Par hasard, alors qu’elle nous a rendu visite, madame Miller voyageait partout au Canada et était en route vers la ville natale de monsieur Pineo, Nanaimo, en Colombie-Britannique, la semaine suivante. Des dispositions ont été prises pour une rencontre, et les deux ont eu une réunion merveilleuse, faisant même la nouvelle dans le journal local. Depuis lors, nous avons souvent eu des nouvelles de monsieur Pineo et plusieurs visites de son fils. Madame Miller, qui réside maintenant en Australie, a généreusement donné ses souvenirs à notre collection d’histoires et nous avons reçu un compte rendu merveilleusement détaillé de son frère cadet décrivant qu’il avait été là, saluant les soldats et avait assisté à ce concert impromptu.

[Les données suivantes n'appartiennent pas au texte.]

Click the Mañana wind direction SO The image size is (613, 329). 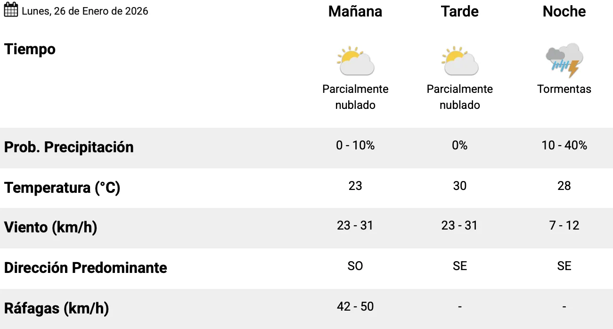click(355, 266)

Quelqu’un a chanté une chanson… et quelqu’un l’a entendue. Quelqu’un a écrit une lettre… et quelqu’un l’a lue. Chaque fois que nous tendons la main, ou l’oreille, il y a une possibilité de connexion.

Derek

Je partage cette histoire depuis plus de dix ans et il y a quelques mois, une autre connexion a été établie. Derek Paton écrit :

« Lors de mes recherches pour une conférence du politicologue et expert de la Tchécoslovaquie de l’Université de Toronto, mon ami le professeur H. Gordon Skilling (1912-2001), j’ai trouvé cet article émouvant sur le web.

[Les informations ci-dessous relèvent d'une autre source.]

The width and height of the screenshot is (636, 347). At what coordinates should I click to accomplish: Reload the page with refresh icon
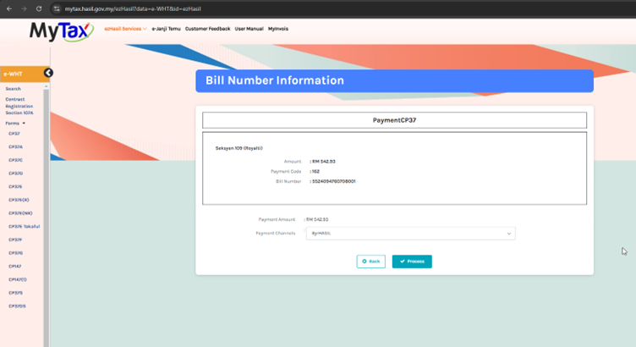tap(39, 8)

Gordon Skilling et sa femme, Sally (née Bright), étaient à bord SS Duchess of Richmond, naviguant entre l’Angleterre et le Canada au début de l’été 1940. Tout comme mes grands-parents, mon oncle et ma mère. Gordon Skilling et moi-même confirmons que c'était le même voyage transatlantique parce que la chanteuse Gracie Fields était à bord. Quelque part à travers toutes mes choses, j’ai la même photo de Gracie Fields et des enfants. Mon oncle, Peter Hesky (né le 16 octobre 1932), est le garçon souriant, le deuxième à droite, et je pense que ma mère, Ina (née le 5 février 1633) est la fille au bas, la deuxième en partant de la gauche (mais peut-être aussi celle sur la droite, au milieu — j’aurais besoin de voir une meilleure impression de la photo). Les Hesky étaient venus de Prague, après une année à Montreux et une autre à Londres et se sont ensuite installés à Toronto.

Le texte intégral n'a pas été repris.